Even so, this is not 1969. Spc. Sheehan was not conscripted for war. He joined the military to serve his country; and he did that to the last. He served not in peacetime, not in an undeclared war, not in some police action or misguided peacekeeping mission, but in a war fought to prevent America’s enemies from mixing the tactics of 9/11 with the weapons of mass murder—a war fought to protect the US homeland and way of life, a war that Congress fully supported.
Men like Spc. Sheehan must never be sent to fight and die in vain, but in an age of terror they must fight. Their parents and peers may not understand such brutal logic, but perhaps their brothers, sisters, children and grandchildren will. If you doubt this, contrast the daily emptiness that haunted the widows and mothers of our World War II fallen with the freedom and opportunity that blessed the generations born since 1945.

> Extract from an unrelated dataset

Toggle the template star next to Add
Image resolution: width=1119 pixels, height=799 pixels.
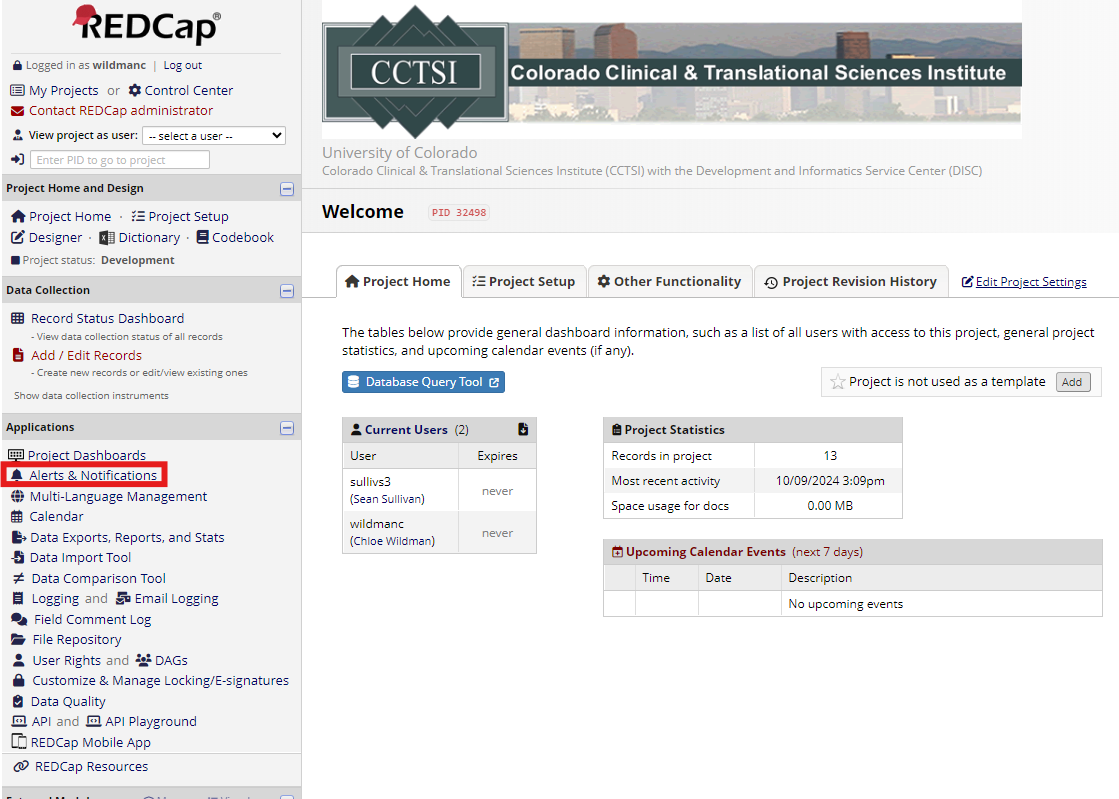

As harsh and as hard as it sounds, presidents are not elected to serve as grief counselors. To be sure, presidents have to console and comfort, but the demands of leadership, especially global leadership, make it impossible for a president to privately defend or explain every military decision he makes. Clinton didn’t after Mogadishu or the Cole. Reagan didn’t after Beirut. Nixon, LBJ and JFK didn’t as the flow of body bags swelled from a trickle to a torrent. Truman didn’t during Korea. FDR didn’t after the bloodlettings of Pearl Harbor or the Bulge. Nor did Lincoln, even though it appeared to him that the war might continue “until every drop of blood drawn with the lash shall be paid by another drawn with the sword.”
Make no mistake: this president and his successors must explain and defend their course of action as the war on terror moves forward. Spc. Sheehan and his fallen comrades—and their loved ones—deserve no less.
For almost four years now, Bush has done that.